# Trading Halt for 18 months, off market transfer for tax loss?



## o0mikey0o_17 (17 April 2017)

Hi Guys,

I currently pay 46% of my income in tax  and don't mind paying my taxes, but fear I am about to pay double. 

The business I was working with in 2015/17, which I was heavily invested in through RSU and ESP, sold and I realized financial gains (approximately 70k AUD) which is great! I only held the stock for about 12 months. Shortly after I was made redundant anyway, so much of that replaced my income and away we went.
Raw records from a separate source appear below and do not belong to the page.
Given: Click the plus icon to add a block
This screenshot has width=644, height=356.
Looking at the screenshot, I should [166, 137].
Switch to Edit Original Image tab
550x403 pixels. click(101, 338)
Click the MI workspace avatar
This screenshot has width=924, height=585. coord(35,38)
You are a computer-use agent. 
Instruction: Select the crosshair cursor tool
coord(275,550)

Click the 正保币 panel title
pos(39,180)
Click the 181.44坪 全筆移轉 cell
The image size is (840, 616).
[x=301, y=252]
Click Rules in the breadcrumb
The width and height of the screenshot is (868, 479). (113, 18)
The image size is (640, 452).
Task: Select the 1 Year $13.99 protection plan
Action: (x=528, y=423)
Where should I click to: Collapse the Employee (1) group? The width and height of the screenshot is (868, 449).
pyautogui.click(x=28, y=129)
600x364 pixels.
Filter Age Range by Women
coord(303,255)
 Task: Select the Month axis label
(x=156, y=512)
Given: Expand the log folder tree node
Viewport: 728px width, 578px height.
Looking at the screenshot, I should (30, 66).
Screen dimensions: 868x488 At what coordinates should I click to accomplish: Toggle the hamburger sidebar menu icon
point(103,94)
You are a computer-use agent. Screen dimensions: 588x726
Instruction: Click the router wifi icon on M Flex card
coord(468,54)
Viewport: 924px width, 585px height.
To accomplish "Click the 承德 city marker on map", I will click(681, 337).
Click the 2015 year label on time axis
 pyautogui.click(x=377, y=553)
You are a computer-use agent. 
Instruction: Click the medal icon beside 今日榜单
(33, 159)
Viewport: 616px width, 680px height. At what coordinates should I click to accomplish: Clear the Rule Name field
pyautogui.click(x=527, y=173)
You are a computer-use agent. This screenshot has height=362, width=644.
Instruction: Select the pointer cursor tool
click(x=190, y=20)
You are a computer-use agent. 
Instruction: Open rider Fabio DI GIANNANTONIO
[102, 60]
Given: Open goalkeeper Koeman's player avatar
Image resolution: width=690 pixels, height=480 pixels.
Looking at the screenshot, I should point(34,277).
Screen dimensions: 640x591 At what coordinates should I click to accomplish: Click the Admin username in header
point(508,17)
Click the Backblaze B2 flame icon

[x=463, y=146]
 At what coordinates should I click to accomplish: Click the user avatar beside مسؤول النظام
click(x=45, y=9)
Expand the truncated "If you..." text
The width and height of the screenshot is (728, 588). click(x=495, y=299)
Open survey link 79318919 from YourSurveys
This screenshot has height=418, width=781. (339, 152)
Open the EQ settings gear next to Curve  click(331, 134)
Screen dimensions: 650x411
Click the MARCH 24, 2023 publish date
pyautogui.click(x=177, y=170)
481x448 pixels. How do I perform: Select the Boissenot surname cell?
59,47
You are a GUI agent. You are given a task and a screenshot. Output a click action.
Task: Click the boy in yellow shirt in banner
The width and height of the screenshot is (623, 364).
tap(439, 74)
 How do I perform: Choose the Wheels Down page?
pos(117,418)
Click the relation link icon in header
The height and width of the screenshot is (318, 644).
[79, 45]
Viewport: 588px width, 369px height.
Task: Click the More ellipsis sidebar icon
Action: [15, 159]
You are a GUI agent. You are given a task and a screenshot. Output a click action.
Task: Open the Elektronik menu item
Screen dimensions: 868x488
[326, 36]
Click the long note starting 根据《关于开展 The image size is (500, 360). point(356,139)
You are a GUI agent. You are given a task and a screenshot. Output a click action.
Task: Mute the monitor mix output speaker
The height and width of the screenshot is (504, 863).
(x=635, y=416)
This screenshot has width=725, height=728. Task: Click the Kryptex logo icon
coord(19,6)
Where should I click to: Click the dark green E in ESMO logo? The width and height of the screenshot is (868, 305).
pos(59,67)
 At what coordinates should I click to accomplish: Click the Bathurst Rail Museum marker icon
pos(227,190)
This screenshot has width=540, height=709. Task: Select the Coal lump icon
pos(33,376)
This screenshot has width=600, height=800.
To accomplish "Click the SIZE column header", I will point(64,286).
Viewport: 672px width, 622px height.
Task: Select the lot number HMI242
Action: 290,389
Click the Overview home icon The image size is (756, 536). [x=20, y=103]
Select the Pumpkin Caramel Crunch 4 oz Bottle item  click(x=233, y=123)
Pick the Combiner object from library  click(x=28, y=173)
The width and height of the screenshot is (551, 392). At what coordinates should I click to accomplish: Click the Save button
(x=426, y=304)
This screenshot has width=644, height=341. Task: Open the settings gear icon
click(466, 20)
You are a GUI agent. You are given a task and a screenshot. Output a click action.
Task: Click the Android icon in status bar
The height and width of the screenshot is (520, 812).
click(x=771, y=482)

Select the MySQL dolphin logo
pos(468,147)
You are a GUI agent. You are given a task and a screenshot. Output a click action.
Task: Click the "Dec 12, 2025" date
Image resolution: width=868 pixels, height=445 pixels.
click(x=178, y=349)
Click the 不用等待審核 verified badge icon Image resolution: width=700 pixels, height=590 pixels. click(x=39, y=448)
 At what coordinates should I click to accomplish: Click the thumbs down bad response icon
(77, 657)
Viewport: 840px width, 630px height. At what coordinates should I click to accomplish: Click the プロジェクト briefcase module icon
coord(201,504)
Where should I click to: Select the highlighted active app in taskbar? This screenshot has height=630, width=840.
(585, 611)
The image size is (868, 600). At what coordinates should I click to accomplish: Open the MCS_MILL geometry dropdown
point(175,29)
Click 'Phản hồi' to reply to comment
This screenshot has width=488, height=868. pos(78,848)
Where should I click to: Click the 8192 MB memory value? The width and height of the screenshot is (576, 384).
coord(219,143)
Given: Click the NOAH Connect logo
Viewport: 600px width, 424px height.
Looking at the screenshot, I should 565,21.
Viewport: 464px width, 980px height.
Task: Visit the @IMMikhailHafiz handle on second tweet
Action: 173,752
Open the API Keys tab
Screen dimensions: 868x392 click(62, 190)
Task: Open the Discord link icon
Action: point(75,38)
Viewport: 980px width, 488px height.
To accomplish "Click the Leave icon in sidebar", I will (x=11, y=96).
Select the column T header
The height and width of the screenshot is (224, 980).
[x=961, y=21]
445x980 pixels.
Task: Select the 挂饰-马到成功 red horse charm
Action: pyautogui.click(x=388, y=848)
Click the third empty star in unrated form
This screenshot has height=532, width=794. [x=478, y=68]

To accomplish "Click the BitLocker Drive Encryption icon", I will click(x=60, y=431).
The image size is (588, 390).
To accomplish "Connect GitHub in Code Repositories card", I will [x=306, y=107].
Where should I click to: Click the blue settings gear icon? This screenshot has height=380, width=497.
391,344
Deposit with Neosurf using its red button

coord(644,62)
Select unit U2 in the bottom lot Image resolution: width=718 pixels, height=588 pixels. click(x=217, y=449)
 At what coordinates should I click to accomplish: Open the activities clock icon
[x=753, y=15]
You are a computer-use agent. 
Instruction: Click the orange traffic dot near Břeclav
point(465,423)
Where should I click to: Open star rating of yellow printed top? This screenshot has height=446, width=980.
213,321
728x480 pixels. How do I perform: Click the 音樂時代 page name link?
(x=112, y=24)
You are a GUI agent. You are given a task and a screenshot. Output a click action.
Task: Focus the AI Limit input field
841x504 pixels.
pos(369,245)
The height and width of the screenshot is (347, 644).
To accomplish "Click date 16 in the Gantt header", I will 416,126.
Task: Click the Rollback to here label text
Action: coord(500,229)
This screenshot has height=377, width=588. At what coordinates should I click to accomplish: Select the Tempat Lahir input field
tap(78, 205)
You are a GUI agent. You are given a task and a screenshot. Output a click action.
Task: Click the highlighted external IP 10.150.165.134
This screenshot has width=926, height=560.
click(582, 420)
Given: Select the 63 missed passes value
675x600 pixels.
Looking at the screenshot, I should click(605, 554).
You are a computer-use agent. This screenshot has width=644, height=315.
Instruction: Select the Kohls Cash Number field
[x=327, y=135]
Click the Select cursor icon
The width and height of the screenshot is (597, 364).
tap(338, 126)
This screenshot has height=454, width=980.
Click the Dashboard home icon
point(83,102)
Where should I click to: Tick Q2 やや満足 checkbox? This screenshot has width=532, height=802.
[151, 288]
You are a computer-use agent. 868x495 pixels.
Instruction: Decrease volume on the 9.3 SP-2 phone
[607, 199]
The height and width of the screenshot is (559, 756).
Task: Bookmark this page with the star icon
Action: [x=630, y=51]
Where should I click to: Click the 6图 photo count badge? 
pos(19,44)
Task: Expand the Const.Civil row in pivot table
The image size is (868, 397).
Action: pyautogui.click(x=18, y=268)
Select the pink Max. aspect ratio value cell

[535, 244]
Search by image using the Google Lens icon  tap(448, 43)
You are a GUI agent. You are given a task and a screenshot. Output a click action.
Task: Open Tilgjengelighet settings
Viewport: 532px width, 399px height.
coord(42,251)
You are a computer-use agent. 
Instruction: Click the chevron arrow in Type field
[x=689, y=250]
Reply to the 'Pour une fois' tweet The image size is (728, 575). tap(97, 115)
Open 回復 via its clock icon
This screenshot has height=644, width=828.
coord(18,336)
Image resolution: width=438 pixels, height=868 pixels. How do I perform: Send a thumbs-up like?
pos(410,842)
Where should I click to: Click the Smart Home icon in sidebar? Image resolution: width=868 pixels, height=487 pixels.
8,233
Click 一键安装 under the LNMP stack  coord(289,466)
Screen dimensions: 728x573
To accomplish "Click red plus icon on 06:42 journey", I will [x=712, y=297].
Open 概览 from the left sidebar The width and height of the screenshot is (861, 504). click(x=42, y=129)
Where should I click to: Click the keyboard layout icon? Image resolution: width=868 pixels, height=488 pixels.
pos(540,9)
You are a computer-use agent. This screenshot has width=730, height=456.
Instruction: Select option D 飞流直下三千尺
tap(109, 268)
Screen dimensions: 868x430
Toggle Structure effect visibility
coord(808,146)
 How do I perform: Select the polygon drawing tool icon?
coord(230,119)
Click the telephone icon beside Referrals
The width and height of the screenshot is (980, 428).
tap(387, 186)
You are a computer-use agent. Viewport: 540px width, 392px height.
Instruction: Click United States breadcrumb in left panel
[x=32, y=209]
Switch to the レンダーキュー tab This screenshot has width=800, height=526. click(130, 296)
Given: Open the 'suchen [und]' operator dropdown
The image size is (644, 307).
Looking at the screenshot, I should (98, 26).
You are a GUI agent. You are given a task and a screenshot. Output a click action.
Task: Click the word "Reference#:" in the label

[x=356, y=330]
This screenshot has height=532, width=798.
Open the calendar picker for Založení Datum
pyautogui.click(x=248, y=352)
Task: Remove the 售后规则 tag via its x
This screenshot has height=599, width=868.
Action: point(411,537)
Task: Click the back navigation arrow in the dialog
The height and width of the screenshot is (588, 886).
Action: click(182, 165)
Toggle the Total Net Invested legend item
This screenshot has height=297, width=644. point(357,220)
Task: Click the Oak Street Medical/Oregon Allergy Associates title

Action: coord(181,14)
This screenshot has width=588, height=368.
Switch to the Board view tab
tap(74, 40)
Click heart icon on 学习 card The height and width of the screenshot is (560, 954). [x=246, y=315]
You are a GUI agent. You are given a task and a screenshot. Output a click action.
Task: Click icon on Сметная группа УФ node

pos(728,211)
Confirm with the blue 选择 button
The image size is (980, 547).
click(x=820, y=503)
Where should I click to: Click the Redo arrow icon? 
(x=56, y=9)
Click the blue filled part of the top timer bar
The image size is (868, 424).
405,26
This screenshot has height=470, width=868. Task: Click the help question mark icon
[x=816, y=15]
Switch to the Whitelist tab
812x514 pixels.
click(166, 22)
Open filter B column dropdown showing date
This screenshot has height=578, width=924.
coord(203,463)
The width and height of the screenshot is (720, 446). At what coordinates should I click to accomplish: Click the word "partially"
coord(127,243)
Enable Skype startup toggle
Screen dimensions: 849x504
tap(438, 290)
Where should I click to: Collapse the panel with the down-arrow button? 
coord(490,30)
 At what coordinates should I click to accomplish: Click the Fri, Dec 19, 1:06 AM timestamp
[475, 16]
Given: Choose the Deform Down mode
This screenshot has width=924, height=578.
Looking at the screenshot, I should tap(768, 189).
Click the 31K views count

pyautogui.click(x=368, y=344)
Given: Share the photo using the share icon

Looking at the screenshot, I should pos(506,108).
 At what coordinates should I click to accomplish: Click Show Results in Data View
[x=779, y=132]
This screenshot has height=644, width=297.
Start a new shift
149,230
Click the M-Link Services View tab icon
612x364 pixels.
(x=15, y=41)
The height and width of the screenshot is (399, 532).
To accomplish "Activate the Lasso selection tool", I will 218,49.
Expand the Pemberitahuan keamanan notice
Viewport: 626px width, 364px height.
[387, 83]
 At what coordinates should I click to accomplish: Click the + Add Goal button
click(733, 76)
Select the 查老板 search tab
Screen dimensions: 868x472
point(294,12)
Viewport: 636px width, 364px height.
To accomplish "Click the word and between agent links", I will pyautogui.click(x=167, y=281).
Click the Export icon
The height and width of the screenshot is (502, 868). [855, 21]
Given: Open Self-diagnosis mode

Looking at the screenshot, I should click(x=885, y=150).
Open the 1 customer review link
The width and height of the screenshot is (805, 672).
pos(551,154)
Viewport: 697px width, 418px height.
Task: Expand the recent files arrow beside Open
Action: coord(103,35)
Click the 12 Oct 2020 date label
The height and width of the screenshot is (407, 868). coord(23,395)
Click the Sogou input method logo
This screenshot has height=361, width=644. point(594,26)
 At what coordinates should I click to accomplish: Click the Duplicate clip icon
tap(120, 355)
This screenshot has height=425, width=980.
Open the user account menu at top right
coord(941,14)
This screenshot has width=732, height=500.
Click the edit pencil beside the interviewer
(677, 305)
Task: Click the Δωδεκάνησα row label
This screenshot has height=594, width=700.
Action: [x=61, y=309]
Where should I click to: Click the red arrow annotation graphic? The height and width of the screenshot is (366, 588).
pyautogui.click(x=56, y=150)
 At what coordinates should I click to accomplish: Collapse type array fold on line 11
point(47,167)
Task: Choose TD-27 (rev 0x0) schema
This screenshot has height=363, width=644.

In 2015, I purchased a terrible stock, and since that year, it's been in trading halt and I'm holding a 82% loss, ever since (approximately $42k loss)

I've been hoping they would resume trading before FY16/17 so I can liquidate the lot, however, I'm concerned now that's not going to be possible.

Is it possible/legal to transfer or give away stock, that's in trading halt, off market? And realize that capital loss? 

I don't care if it goes to family or even a homeless person, I just don't want the tax that I'll have to pay on my gain.

Curiously...

Bitter/sweet investor


----------



## Iggy_Pop (18 April 2017)

Thought share gift might be an option but they do not cover suspended companies. http://www.sharegiftaustralia.org.au/donating-shares-1
I assume you could do an off market transfer to some else in you family and would be able to claim the loss. Suggest ringing your broker and ask.


----------